Screen-element location records
▶
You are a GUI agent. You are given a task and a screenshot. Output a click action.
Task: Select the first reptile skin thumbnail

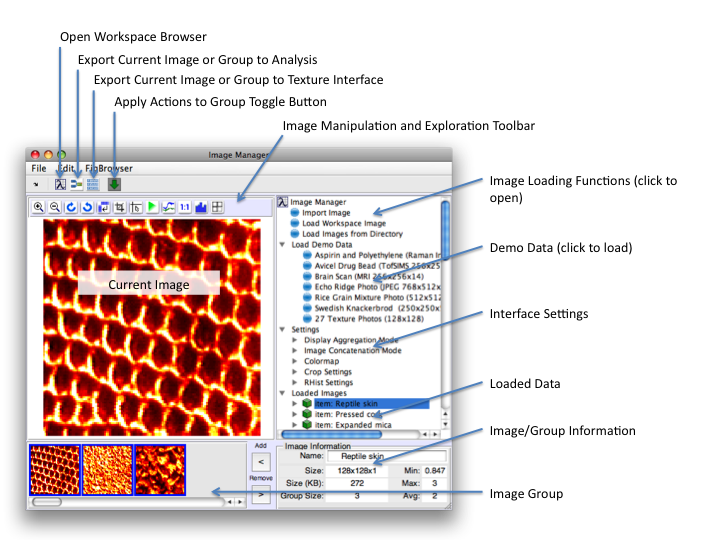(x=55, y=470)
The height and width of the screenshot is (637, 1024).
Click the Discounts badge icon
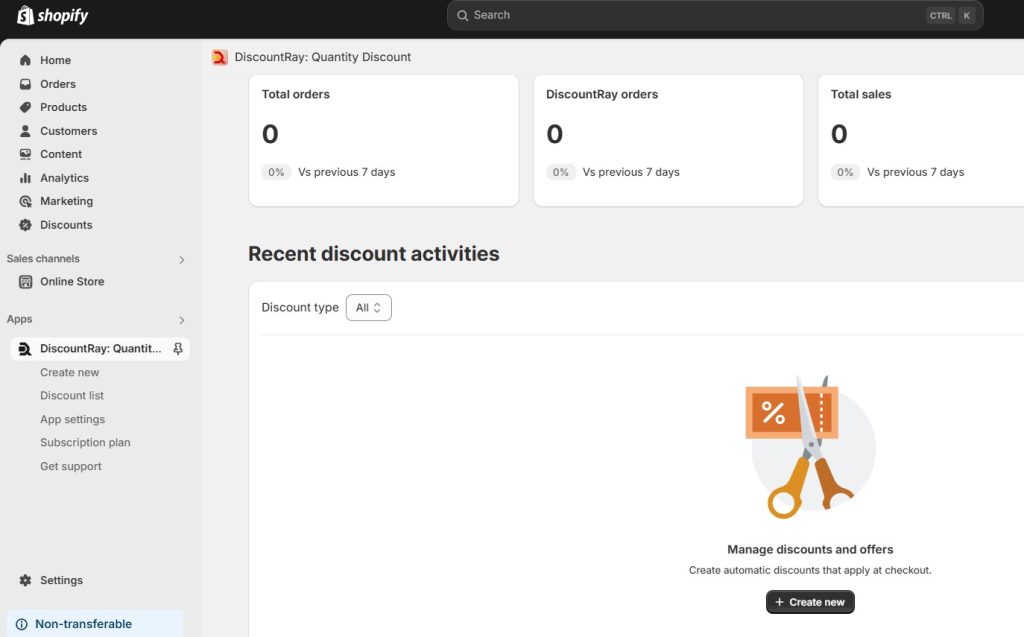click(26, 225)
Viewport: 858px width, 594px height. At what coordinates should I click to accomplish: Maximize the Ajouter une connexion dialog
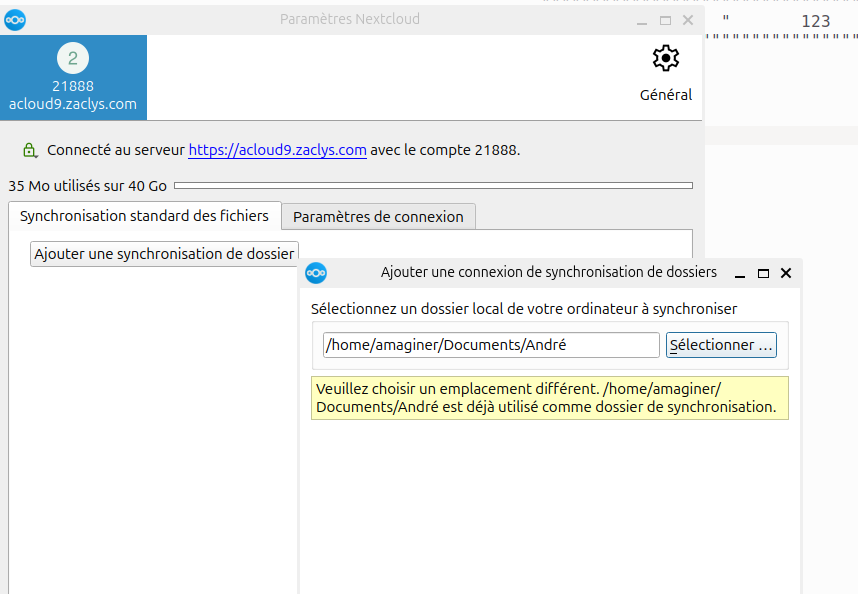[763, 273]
◀
• [TASK BRIEF]:
Reproduce every line of the material above, requests included, with each coordinate in the answers multiplied by 2 and rounded to the nearest whole number, halves rounded up. Omit the pictures from your answer.

• [THE OUTPUT]:
You are a GUI agent. You are given a task and a screenshot. Output a click action.
Task: Select the first reptile skin thumbnail

(x=110, y=940)
The height and width of the screenshot is (637, 1024).
Click the Discounts badge icon
click(52, 450)
Viewport: 858px width, 594px height. At what coordinates should I click to accomplish: Maximize the Ajouter une connexion dialog
[1526, 546]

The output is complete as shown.